||[Dec. 21st, 2007|10:53 am]
Oh, I love old school ads. ;)
And a cat and dog in an epic battle over a pet bed, but I think it really symbolizes more. ;)
Now that I'm thinking about it more...how would a husband in the 1950's explain this particular problem to his wife?
"But Bill, this was to be our quiet night at home!"
"I'm sorry, Sally, but...well, how can I put this...the smell of your feminine area is offensive. After you've done my laundry, cooked dinner, and put our children in bed, could you please do something about that?"
....it should be noted that my brain is in Senseless Tangent Mode today. I'm ready for Christmas!!!
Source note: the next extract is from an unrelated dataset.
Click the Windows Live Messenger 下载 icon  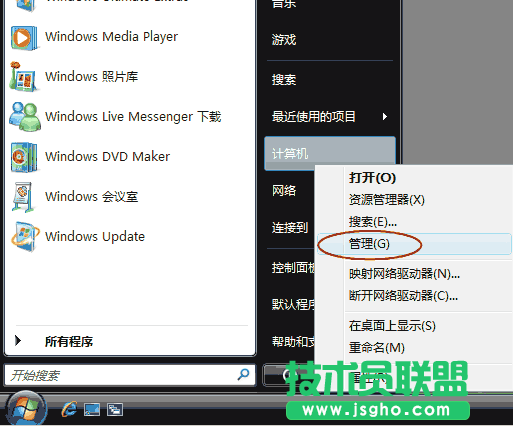coord(25,117)
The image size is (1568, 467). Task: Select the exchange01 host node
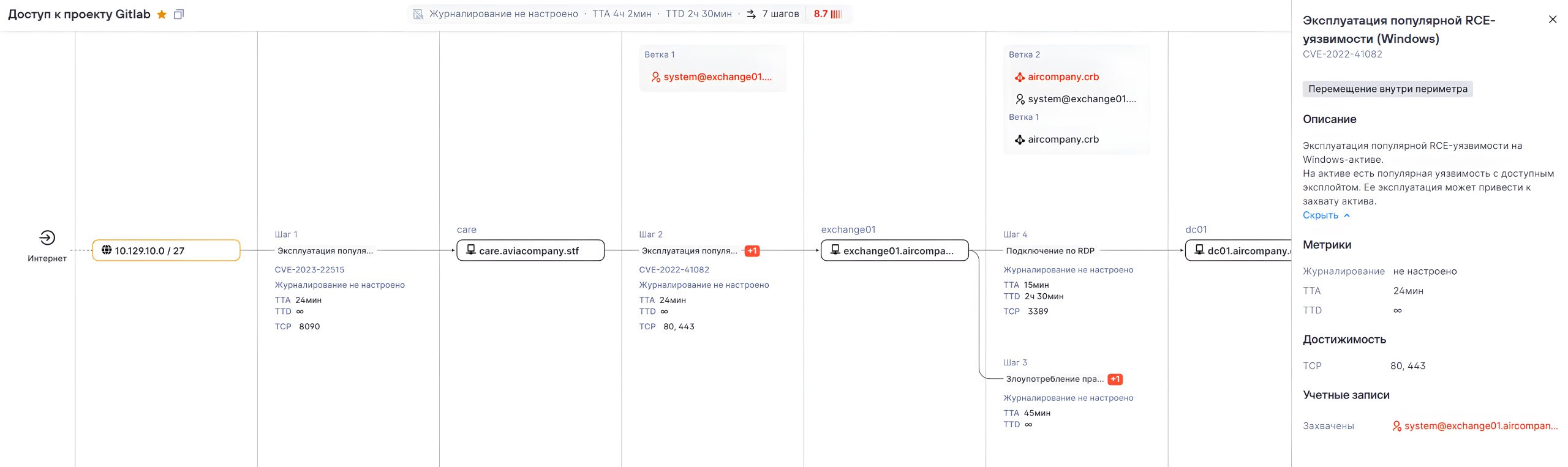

I want to see that commericial. :)
I just googled the stuff, out of curiosity...the formula the guy who created it used was essentially weak bleach. If there is one place I do not ever want bleach of any kind...
god if there was a number one reason NOT to travel back in time, it MIGHT be that. LOL
Or, if one must, at laest travel back further than the 1950's. How did we go from getting to spend our "time 'o the month" in a tent with other women to being forced to abuse our bodies with chemicals for the sake of hygeine?
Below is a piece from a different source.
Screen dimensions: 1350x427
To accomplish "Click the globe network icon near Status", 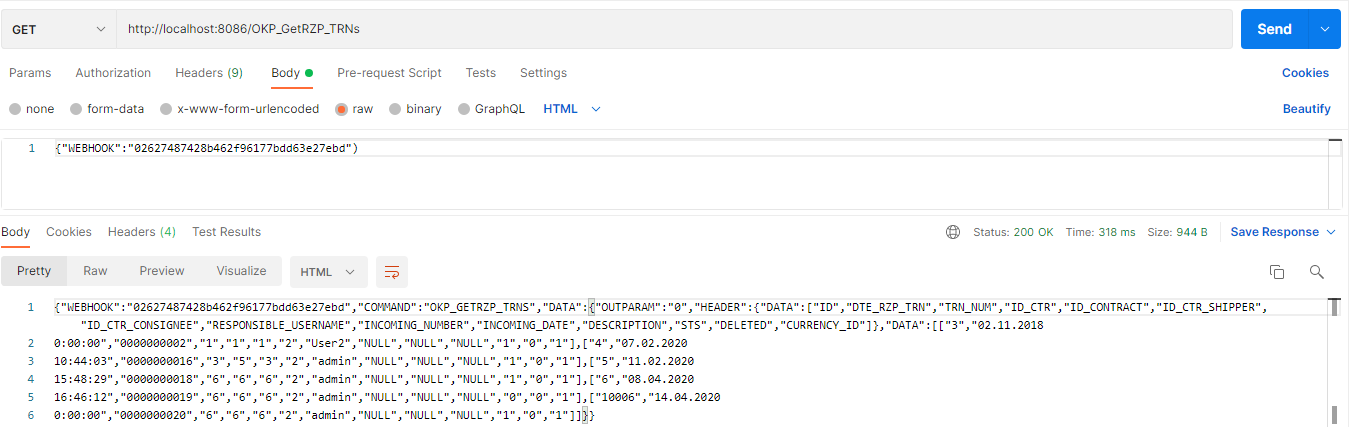I will 953,232.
WOmen used to use lysol too.
If I had a problem with odor...
No way am I putting bleach in my delicate flower.
I'd tell husband he needs to save us a fortune in Zonite, and grab a clothes pin off the line... and stick it on his nose.
Oh AND THEN I'd find that jerk off so called "Famous surgeon and scientist" grab some of his product and a syringe and inject it into his urethra... THEN HE can tell me how gentle and safe it is... Bastard.
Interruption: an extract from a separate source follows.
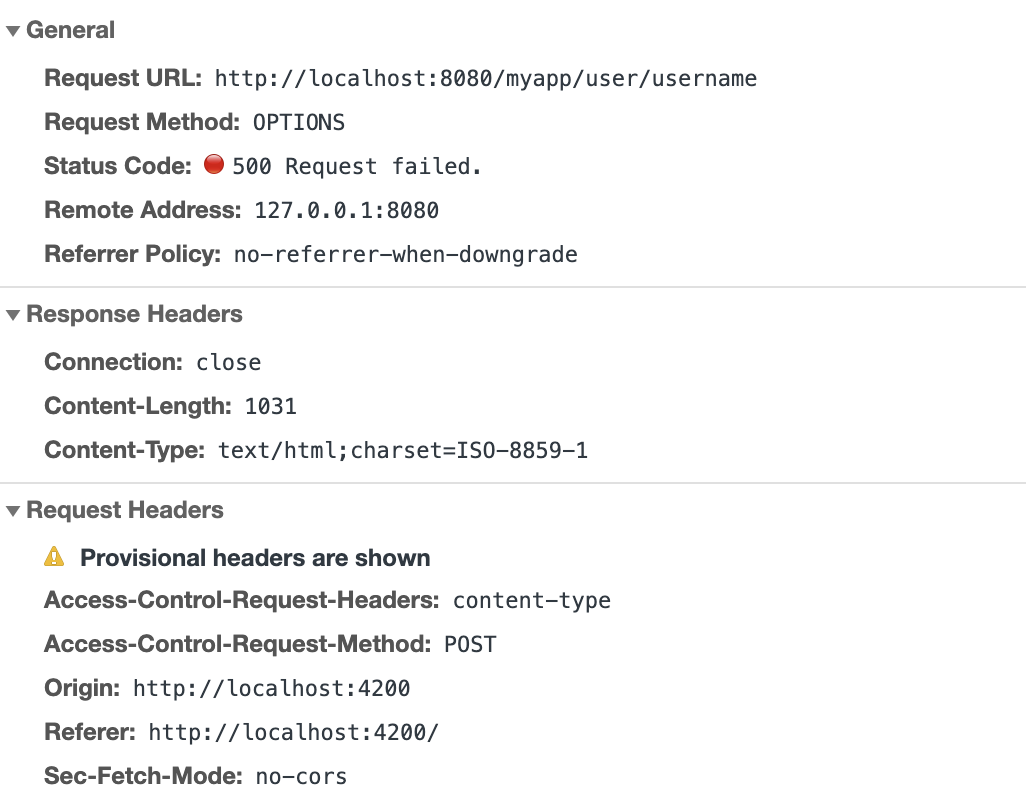Click the yellow provisional headers warning icon
This screenshot has width=1026, height=804.
click(54, 558)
I hate it when men try and say they know squat about the female body and how certain things feel when they don't have the equipment.
LOL. Rock on! I fully support this.
For real! Unfamiliarity with the female naughty bits aside, how could anyone possibly think it was a sane, sensible idea to put diluted bleach in side the human body?
Seeeriously!!! Or Lysol... or Listerine...
I think a delicate flower would wilt due to chemicals like that, thank you very much.